The most important aspects of the simulation are the visibilities and the corresponding simulated (observed) sky image; these are the same for the componentlist+skymodel and the componentlist-only (compare the bottom left plot in Figure 4 and Figure 6 on this page). However, the small differences in the generated input images (resulting from different pixel sizes) can result in large changes in the difference image. This is the same case as when, e.g., subtracting a continuum image from a narrow-band CCD image of stars - misalignment by as little as 0.1 pixel can produce visually dramatic residuals in the continuum-subtracted image.

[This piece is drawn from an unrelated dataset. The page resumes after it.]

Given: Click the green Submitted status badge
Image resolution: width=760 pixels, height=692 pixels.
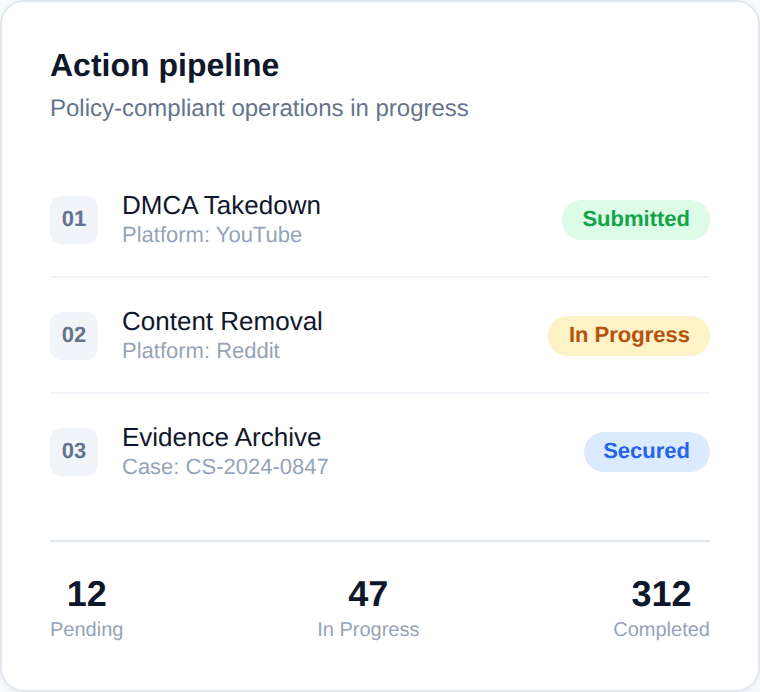Looking at the screenshot, I should [x=635, y=219].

Thus, when the difference and fidelity images for these two methods are compared, one will find small differences due to these pixelization effects. In general, for simulations you are advised to use pixels significantly smaller than the clean beam (simobserve prints warnings when this is not the case), and to be careful of interpreting features of simulated images at dynamic range greater than about 100.